He also heard the television in the background. The reading material had once been all there was-her window on the world and a symbol of her devotion to the written word. Over the past few years, though, he'd noted sadly that the TV had been growing in dominance. Her eyes weren't what they had been; her attention span was shortening. She still did read and write, but in shorter spurts and with decreasing retention, more out of hard-won habit than with true enthusiasm.
"Joey," came the perpetually upbeat voice of his brother. "How's it hanging?

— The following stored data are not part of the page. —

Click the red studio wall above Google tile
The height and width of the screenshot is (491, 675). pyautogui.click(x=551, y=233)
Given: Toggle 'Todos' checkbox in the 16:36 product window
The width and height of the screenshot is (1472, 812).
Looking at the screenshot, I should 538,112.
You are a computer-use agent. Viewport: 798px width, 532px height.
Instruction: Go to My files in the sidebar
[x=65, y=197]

Sorry, Mom."
"That's disgusting, Leo," she countered. "And I didn't hear it."
Both of them allowed for that particular leap of logic.

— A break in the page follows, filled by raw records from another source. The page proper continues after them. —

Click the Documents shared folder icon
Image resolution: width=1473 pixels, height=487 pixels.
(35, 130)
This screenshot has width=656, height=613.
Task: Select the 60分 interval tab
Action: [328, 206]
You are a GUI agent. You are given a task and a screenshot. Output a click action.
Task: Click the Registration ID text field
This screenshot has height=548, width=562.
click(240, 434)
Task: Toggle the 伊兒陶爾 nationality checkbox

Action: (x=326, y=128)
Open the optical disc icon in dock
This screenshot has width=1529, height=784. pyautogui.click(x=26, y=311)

"Okay," said Joe. "I just figured I hadn't called in a while. A very short while. I was wondering how you were both keeping. Why aren't you out on a date, Leo?"
Leo was a lifelong bachelor, a popular and skilled deli butcher in Thetford who wooed the local housewives with charisma, humor, and good cuts of meat. He had a passion for less-than-mint cars of the sixties and for women who saw him as having no promise whatsoever, and a habit of shaking your hand and kneading your arm simultaneously, as if judging both your character and your fat content.

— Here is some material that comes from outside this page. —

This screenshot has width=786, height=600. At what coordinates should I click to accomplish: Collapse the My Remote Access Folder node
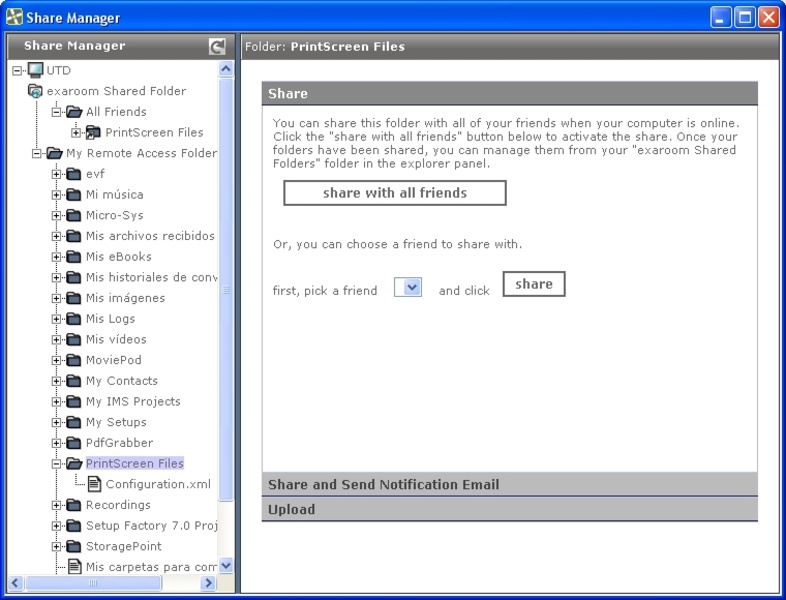[37, 153]
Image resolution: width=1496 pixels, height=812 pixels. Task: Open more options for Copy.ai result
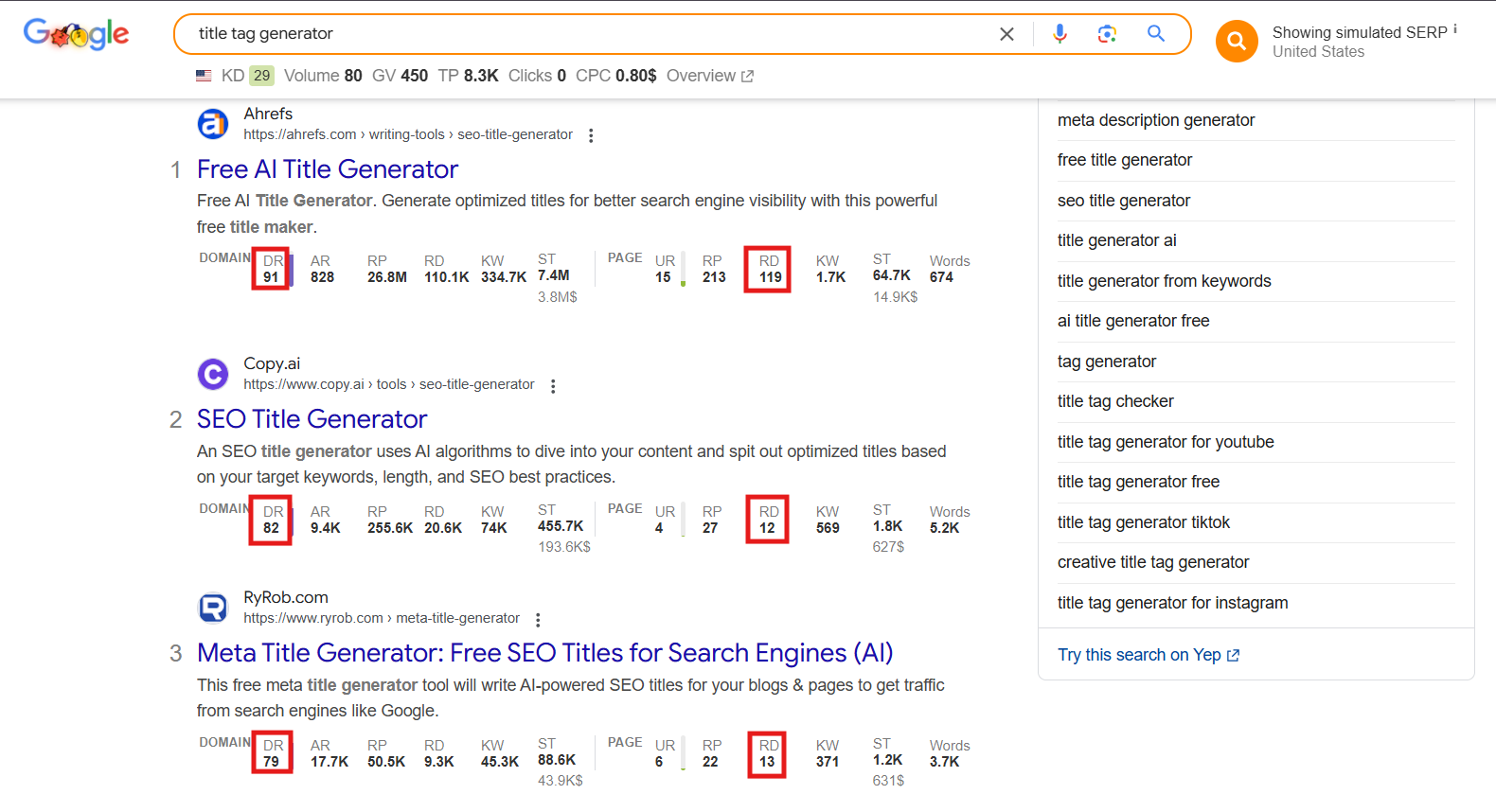tap(553, 386)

"Woulda been, shoulda been, but her husband got home early."
"Leo," their mother said sharply. "Enough of that. It's not even true. He's not the Casanova he pretends to be, Joe. He spends most of his time with those broken-down cars, making a mess in the barn. If the EPA ever came by for a visit, this place would be on the Superfund list."
Leo still lived in the home they'd known all their lives, the farm Joe's father had worked until his death decades earlier. He'd left behind his two boys, his much younger widow, a few buildings, and little else beyond some free-and-clear acreage, which she'd slowly sold off to pay bills and simplify her life. For some reason, whether habit or a comfortable lethargy, Leo had simply stayed on. His mother had made it easy by leaving him to his own devices, a show of respect that was paying off now that she had a built-in and devoted caregiver.
"You working on any big cases, Joe?" Leo asked, clearly hoping to deflect their mother's attention.
"Not really," Joe admitted. "Just reopened one that goes back a bit. It's interesting but probably academic by now." He generally downplayed his job-a veteran cop's inbred discretion.
"We heard about the shooting down there," Leo continued. "The hostage thing that turned inside out? The TV loved that one. You have anything to do with it?"
"Leave him be, Leo."
"No, that's okay, Mom," Joe answered. "The PD handled it, Leo. Remember Ron Klesczewski?"
"God," Leo said. "He caught that? Poor guy. Sounded like a mess."
Joe couldn't argue. "Just another offering from our so- called dominant species."
"Ouch. That doesn't sound good."
"How's Gail?" Joe's Mom asked, revealing her intuition.
Leo wasn't as sensitive. "Yeah. Boy, she's really making headlines. You think she'll pull it off? That Parker guy could smile the chrome off a fender, and he's well funded, too. I heard what's-his-name-Tom Bander-has thrown in with him. Isn't he, like, the richest guy in the state?"
"I don't think he's that big, Leo," Joe answered. His heart wasn't into talking politics, although he would have had to admit he knew little about the man, aside from his wealth. "It's a famously liberal county. She might have a shot."
"Not much of one, from what the pundits're saying. But hey. I'd vote for her. Guess that's not kosher, though, right?"
"No. Probably not. I'll tell her you offered, though."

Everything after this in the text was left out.